Hi, I have two 8TB hdd in Turris Omnia NAS (I have Turris NAS kit). Each drive is divided into two 4TB partitions. On each drive first partition is BtrFS and second is ext4. It was meant to have RAID1 on first partitions.
Lately I am experiencing strange issue. Sdb is loosing UUIDs.
After some time when everything works as expected, sub suddenly looses UUID and can’t be accessed anymore. Sda is ok but sdb looses UUIDs and I need to restart Turris to be able use sub again.

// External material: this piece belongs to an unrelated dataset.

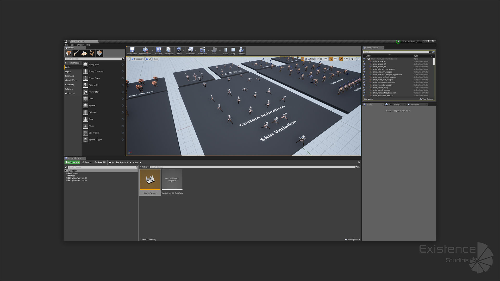The width and height of the screenshot is (500, 281).
Task: Select the Foliage mode icon
Action: click(92, 53)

It started after I “turned off” my Turris before longer vacation by disconnecting it out from electricity. After my arrival I turned it back on and the next day I found out that RAID1 is corrupted (at that time I had extč on all partitions). After some investigation I concluded that one partition failed somehow and was synced into to second partition so both partitions were corrupted and no data could be saved.
I am running lsblk -o NAME,LABEL,UUID each 5 minutes to find out when UUIDs are lost and this is the last occurrence (sda1 and sdb1 are BtrFS, sda2 and sdb2 are ext4, sdc is usb drive dedicated for lxc virtuals):
LSBLK: 10/14/20 03:15:01
NAME LABEL UUID
sda
|-sda1 SYNC 18eba303-049c-422b-b646-c3c133f614f1
`-sda2 NORAID-2 80c7074b-2f64-42f9-8ecb-2248d468ec47
sdb
|-sdb1 SYNC-BACKUP 69e5f8e4-ea72-4781-8861-bab44e7c4b8b
`-sdb2 NORAID-1 05714f0b-0895-481d-917e-121f81c93d32
sdc
`-sdc1 d43df750-b8cc-4ec8-92d9-106117c84785
mtdblock0
mtdblock1
mmcblk0
`-mmcblk0p1 04571fc5-265b-48c6-bfca-051f104323e3
mmcblk0boot0
mmcblk0boot1
mmcblk0rpmb
LSBLK: 10/14/20 03:20:01
NAME LABEL UUID
sda
|-sda1 SYNC 18eba303-049c-422b-b646-c3c133f614f1
`-sda2 NORAID-2 80c7074b-2f64-42f9-8ecb-2248d468ec47
sdb
|-sdb1
`-sdb2
sdc
`-sdc1 d43df750-b8cc-4ec8-92d9-106117c84785
mtdblock0
mtdblock1
mmcblk0
`-mmcblk0p1 04571fc5-265b-48c6-bfca-051f104323e3
mmcblk0boot0
mmcblk0boot1
mmcblk0rpmb
Does anybody experienced the same issue or know what should I test?
I tried factory reset on Turris, I changed both hdds (originally I had two 4TB now I have two 8TB), tried turn of all lxc containers, hdd-idle, removing mdadm raid1 and now syncing files by rsync command once per day, etc. Nothing helped.
Now I am thinking about hardware issue - maybe driver for sub is broken somehow. Does anybody know how if it is possible to test hardware driver?